From the Providence Journal (register to read):
"Buy Nothing Day, held on one of the busiest holiday shopping days, puts the spotlight on area's needy."
November 26, 2005
BY BRANDIE JEFFERSON
"There were plenty of coats on sale at the Providence Place mall yesterday for 10 percent 25 percent, even 50 percent off. But across the street, on the State House lawn, hundreds of people were getting coats, sweaters, hats and books for an unbeatable price: Free.
"Yesterday was the ninth annual Buy Nothing Day in Rhode Island. People donated more than three thousand coats which were offered, for free, to whomever wanted them. Buy Nothing Day is about the nature of "stuff" in America, according to Greg Gerritt, the main organizer of the event.
"Lots of people have too much stuff. Lots of people don't have enough stuff," he said. Yesterday, the relationship between those two groups of people was highlighted on a day typically known for consumerism and excess--one of the biggest shopping days of the year.
"Buy Nothing Day is recognized by community and activist groups around the world. The Rhode Island Green Party, of which Gerritt is a member, sponsored the first observance in the state. Since then, more than 50 community groups have pitched in, donating supplies and clothes, and spreading the word.
"The word is getting around. This year's event was twice as large as last year's, Gerritt said, and it keeps growing. Organizers said about 3,000 coats were donated this year, and there were also similar events in Pawtucket and Newport.
"This was the first winter that Richard Hart heard about the free coats. He walked down Francis Street, across from a new luxury condominium construction site, carrying two winter coats and two fleece sweaters for himself and a friend.
"Hart, who is in his 50s, is just starting to gray around his beard. Trained as a prep chef, he has been out of work and homeless for the past two years. He heard about the free coats at a soup kitchen on Thanksgiving Day.

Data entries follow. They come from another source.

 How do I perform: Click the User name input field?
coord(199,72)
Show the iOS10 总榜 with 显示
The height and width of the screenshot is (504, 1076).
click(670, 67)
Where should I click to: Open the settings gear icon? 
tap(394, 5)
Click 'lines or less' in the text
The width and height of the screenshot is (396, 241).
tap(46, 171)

"I basically froze last winter," he said, but because of Buy Nothing Day, "I'm going to be pretty warm this winter."
"This was the second year Joseph Alan Hamrick visited Buy Nothing Day. Hamrick, 54, walked with an animated spring in his step. He wore a Crossroads ID tag around his neck and carried just one coat for himself.

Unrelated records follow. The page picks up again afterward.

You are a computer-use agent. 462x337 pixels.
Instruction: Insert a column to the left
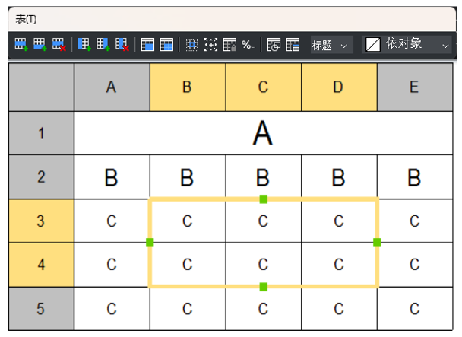click(84, 45)
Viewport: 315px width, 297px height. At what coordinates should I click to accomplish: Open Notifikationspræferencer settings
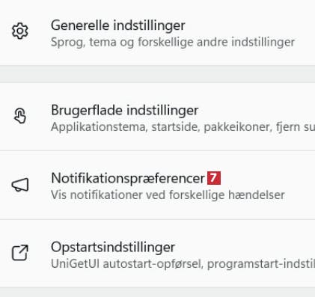pyautogui.click(x=157, y=185)
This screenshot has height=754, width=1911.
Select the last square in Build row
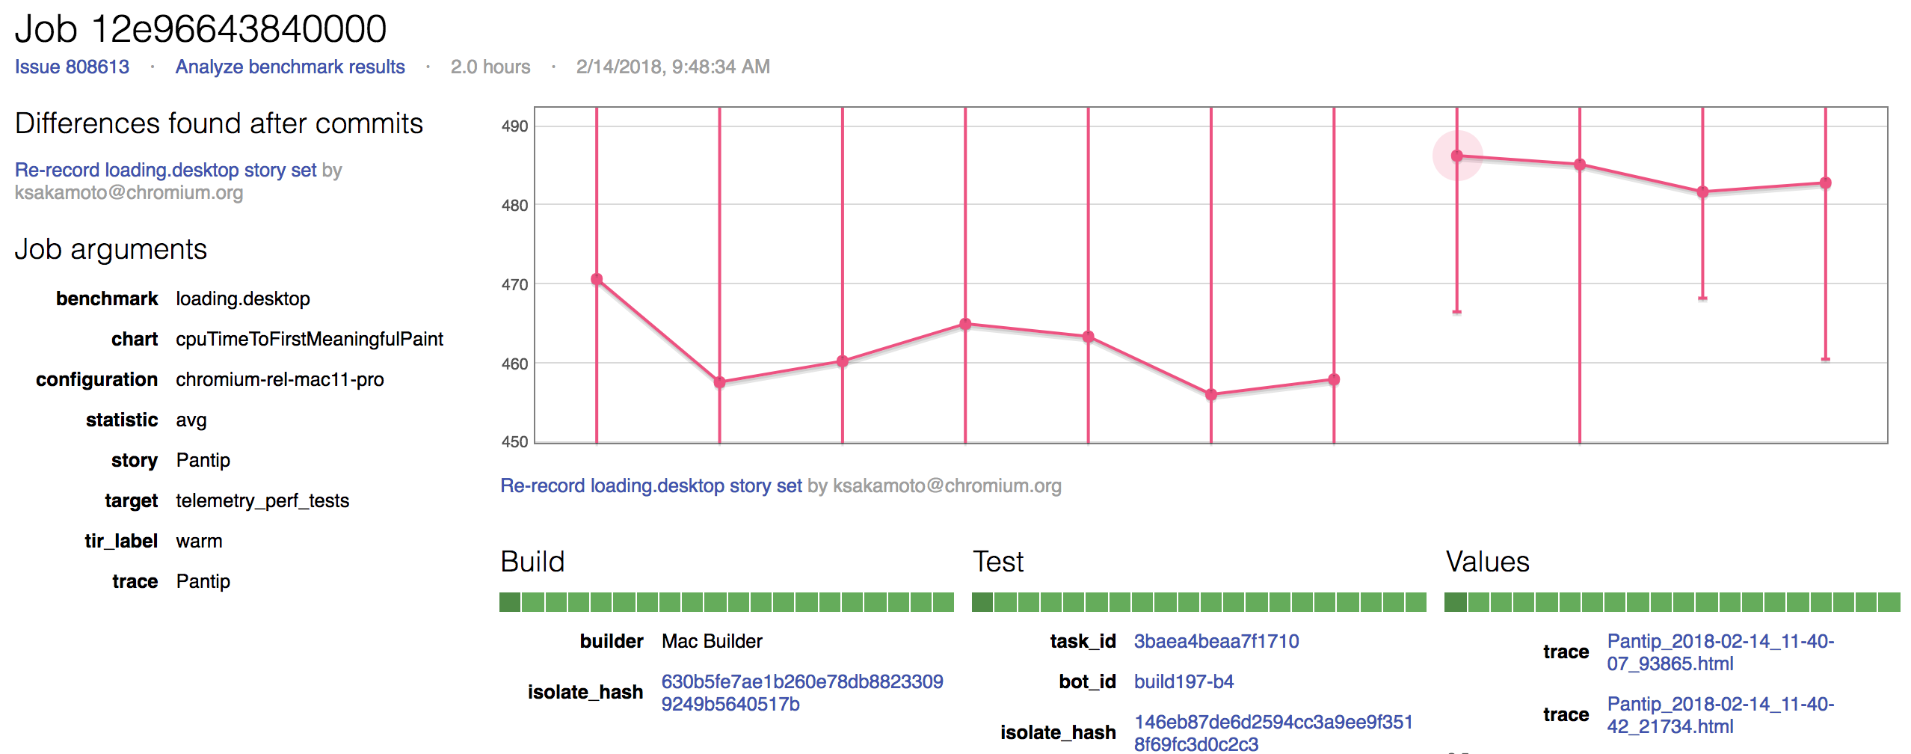click(944, 602)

"This is God's work," he said, "I don't get greedy."
"Along with clothes, there were free children's books from Books Are Wings, a statewide organization founded by Rep. Elizabeth Dennigan, D-East Providence, and her daughters.
"Parents and their children always appreciate books", Dennigan said, "even though warmth is uppermost in their minds."
"Two hours into the day, Dennigan, who was surrounded by volunteers, said they had given away more than 400 books. And they have 15 more giveaway events scheduled before Christmas. By noon, nearly 200 people were gathered on the State House lawn, mingling, looking through clothes and talking about the weather.
"If you look," Gerritt asked, "can you tell who's working? Who's donating? Who's getting coats?
"Usually the volunteers are over here" he said, motioning to his left, "and everyone else is over there" he said, spreading his arms to the right.
"And never the twain shall meet," he said, quoting Rudyard Kipling's poem "The Ballad of East and West." But many of the volunteers at Buy Nothing Day were people who came for coats and stayed to help.
"The need is great," he said, adding, as he surveyed the scene, "the generosity is great."